## PROBLEM STATEMENT
Reproduce the sermon from the words "I’ve been reading" through "Listen to this.", substituting "lent" for "loaned".

## TEXT BLOCK
Monday, August 31, 2009

8-30-09 Sermon by The Rev. Dr. Brian K. Jensen

I’D RATHER SEE A SERMON…

     I’ve been reading a book of late entitled Amish Grace that was loaned to me by Cathy O’Shea.  It’s really the story of how the Amish community at Nickel Mines, Pennsylvania forgave Charles Carl Roberts for shooting ten little girls in an Amish schoolhouse.  I think it also personifies verse 22 of the passage I read from the book of James.  James writes, “Be doers of the word, and not hearers only, deceiving yourselves.”  The book reveals the power of living what we believe.  Listen to this.

     In late October of 1991, Aaron and Sarah Stolzfus were joined together  in holy matrimony.  Following traditional Amish honeymoon custom, they went to visit extended family for a little while.  One Sunday afternoon they were returning home – as you might suspect – by way of horse and buggy.

     That very same day, seventeen-year-old Joel Kime came home from church, grabbed a bite to eat, then headed off to a soccer game with his brother and two friends.  Driving his family’s old AMC Concord – and eager to show off its power – he had already hit 70 miles an hour as he crested a hill on a narrow country road.  Up ahead was Aaron and Sarah’s horse and buggy, but Joel Kime decided to blow right past them.  At the last instant, Aaron and Sarah’s horse turned left…and Joel Kime couldn’t avoid them.  Sarah died in the hospital that night.

     On Monday evening – the day after the accident – Joel Kime’s parents took him to Aaron and Sarah’s house.  He had never been to an Amish home before, and he was afraid of what they might do.  Much to his surprise, Aaron’s grandmother hugged him and expressed her forgiveness.  So did Aaron’s father.  It happened again when Sarah’s parents put their arms around him and said, “We forgive you.”  Joel Kime himself said, “It was unbelievable.  It was totally, absolutely amazing.  I cannot express the relief that floated over me.”

## STORED DATA
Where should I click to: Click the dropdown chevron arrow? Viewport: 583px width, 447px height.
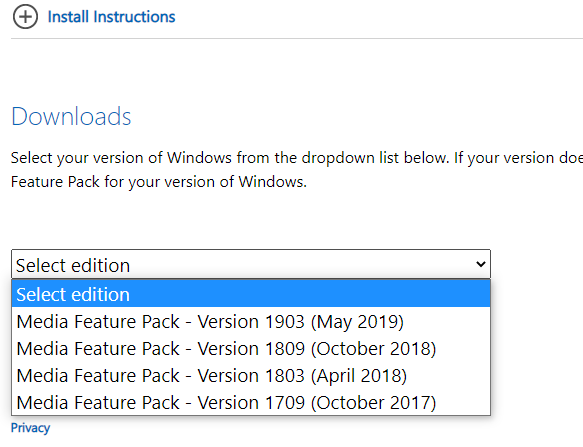[481, 264]
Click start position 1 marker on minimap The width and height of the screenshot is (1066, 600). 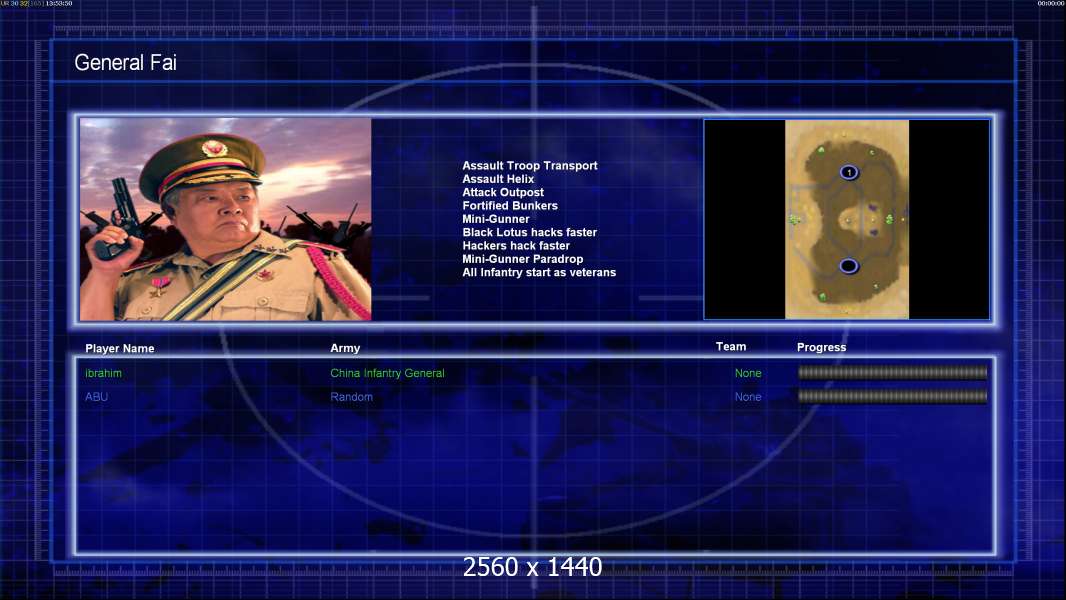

## ANSWER TO THIS PROBLEM
I’ve been reading a book of late entitled Amish Grace that was lent to me by Cathy O’Shea.  It’s really the story of how the Amish community at Nickel Mines, Pennsylvania forgave Charles Carl Roberts for shooting ten little girls in an Amish schoolhouse.  I think it also personifies verse 22 of the passage I read from the book of James.  James writes, “Be doers of the word, and not hearers only, deceiving yourselves.”  The book reveals the power of living what we believe.  Listen to this.